Used well, technology creates clarity around workforce planning, capability gaps, and long-term talent needs.

But she is equally clear that systems cannot replace leadership judgment.

The most sensitive decisions still depend on trust, context, and human understanding that no platform can fully automate.

What HR Leaders Must Learn Earlier

As HR responsibilities grow, Tamara believes one lesson becomes especially important: not every issue involving people belongs inside HR.

Early in a career, it is easy to absorb too much.

People issues appear everywhere, especially in fast-moving organizations, and the instinct is often to step into every challenge.

Over time, she learned that strategic value comes from knowing where HR should guide, where leaders should own the issue themselves, and where boundaries protect the function from becoming overloaded.

Being involved in the business does not mean owning every people decision. For Tamara, that distinction is critical to how HR creates real impact.

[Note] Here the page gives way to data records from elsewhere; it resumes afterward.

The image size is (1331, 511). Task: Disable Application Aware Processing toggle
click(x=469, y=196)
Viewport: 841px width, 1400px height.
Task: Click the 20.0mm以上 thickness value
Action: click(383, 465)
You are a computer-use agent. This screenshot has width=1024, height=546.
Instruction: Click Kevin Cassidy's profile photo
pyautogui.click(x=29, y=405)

Not every people-related issue belongs to HR.

That clarity allows HR to stay focused on the work that creates broader impact: leadership capability, organizational effectiveness, and long-term business readiness.

It also protects HR teams themselves.

Because the function often carries difficult moments others do not see — restructures, conflict, disciplinary decisions, sensitive conversations — Tamara believes leaders must pay closer attention to the emotional recovery of HR teams as well.

Strong HR leadership, in her view, includes making sure the people supporting the organization are also supported themselves.

A Leadership Style Shaped by Many Perspectives

When asked about mentors, Tamara does not point to one defining figure.

Instead, she describes leadership as something shaped through many people over time: senior leaders who created opportunity, peers who offered perspective, and team members whose feedback made her adjust how she led.

Some lessons came from strong role models.

Others came from observing what she would choose to do differently.

That openness to constant adjustment remains central to how she works today.

Across countries, industries, and leadership levels, one idea has stayed remarkably consistent:

The more complex the business becomes, the more important it is for leaders and HR to deeply understand their people — how they work, what they need, and what enables them to perform at their best.